We'd call it "Jetski Prospector" and it would be about me on a Jetski going around and having all sorts of different adventures, and finding stuff.
You have to imagine it. Me, or someone almost as good looking as me playing me (I'm thinking a younger David Hasselhoff), in a wetsuit partially unzipped to reveal a large gold medallion nestled into his abundant manly chest hairs, zipping along on a Jetski looking for treasures. There would probably be a nifty tune playing every episode to introduce me (Tool?). And then we'd have a map and I'd point to someplace on it and say "We're going there" or "X Marks the Spot" or some other such nonsense and then we'd be off.
We'd visit all the different Islands of Kootenay Lake, discovering new ones along the way, doing things like teaching the natives how to make fire with matches and promising them a "Missionary for Every Pot" or trading "Blankets for Beavers" and discovering all sorts of cool things like rivers that are filled with sapphires or gold nuggets and it wouldn't be stealing because we'd have traded Blankets or colorful beads for exclusive mining rights. Maybe I'd have to take a wife on every island as part of my brokering peace treaties. People in blackface could act the roles of natives and tribesmen because there really aren't that many people of color out here, except for when it was an important role like chief, then I'd want Robert Downing Jr to play him because he did so good in Tropic Thunder.

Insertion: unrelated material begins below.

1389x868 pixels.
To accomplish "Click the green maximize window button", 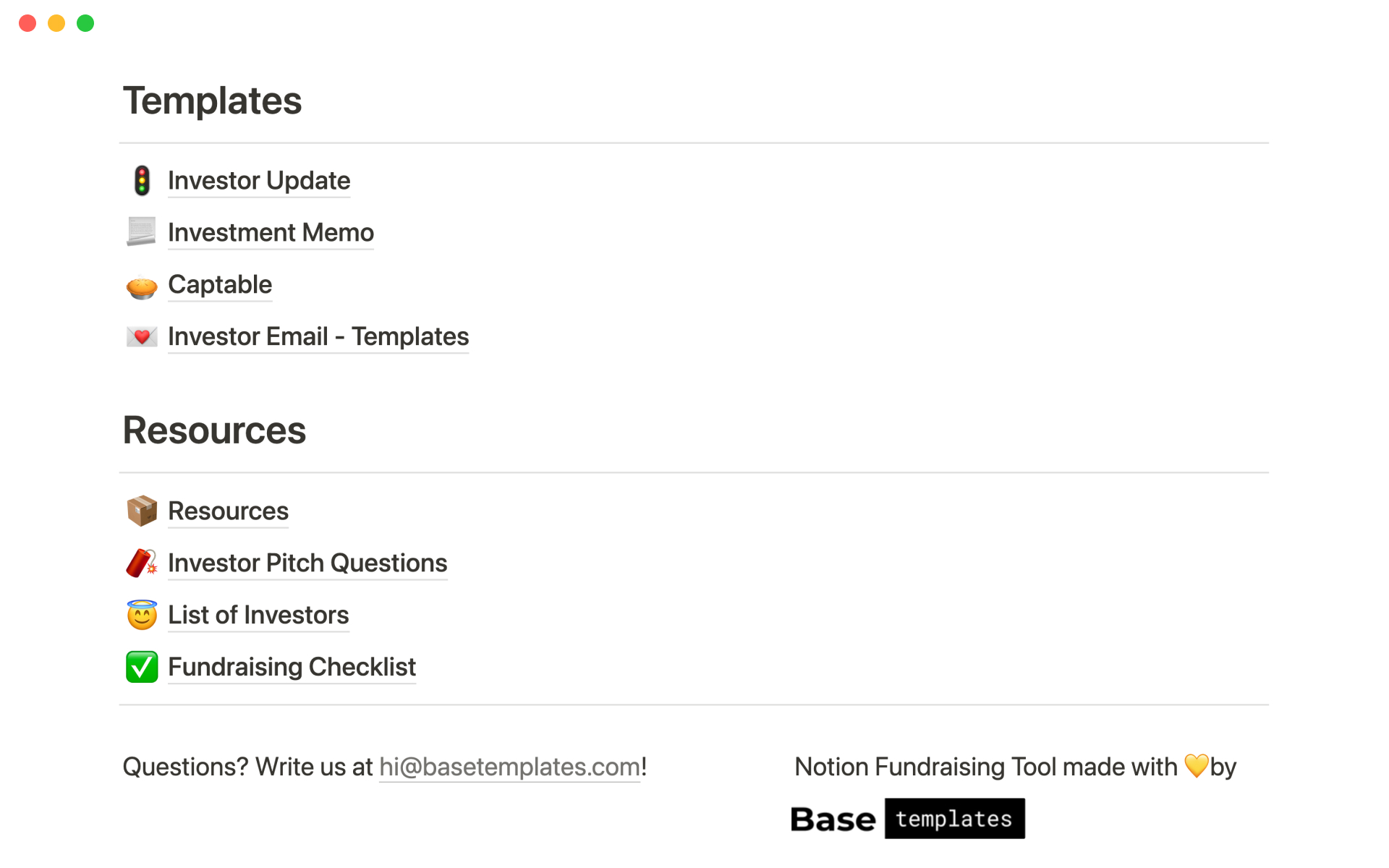I will pyautogui.click(x=85, y=23).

The gold and the sapphires and rubies and emeralds could all be added in with CGI afterwards, and everything would get that sort of lens-flare-sparkle to make it look as exciting in the video as it was for me to find.
On top of Mountains, In the Sahara Desert exhuming Mummies and Pyramids and The Treasures long buried, or in the high Arctic, or Valleys of Drumheller battling resurrected Dinosaurs, these would be the chronicles of my real-life adventures in a wetsuit with my Jetski.
Before you dismiss this outright, they made "The Mandalorian", didn't they, and look how that's doing!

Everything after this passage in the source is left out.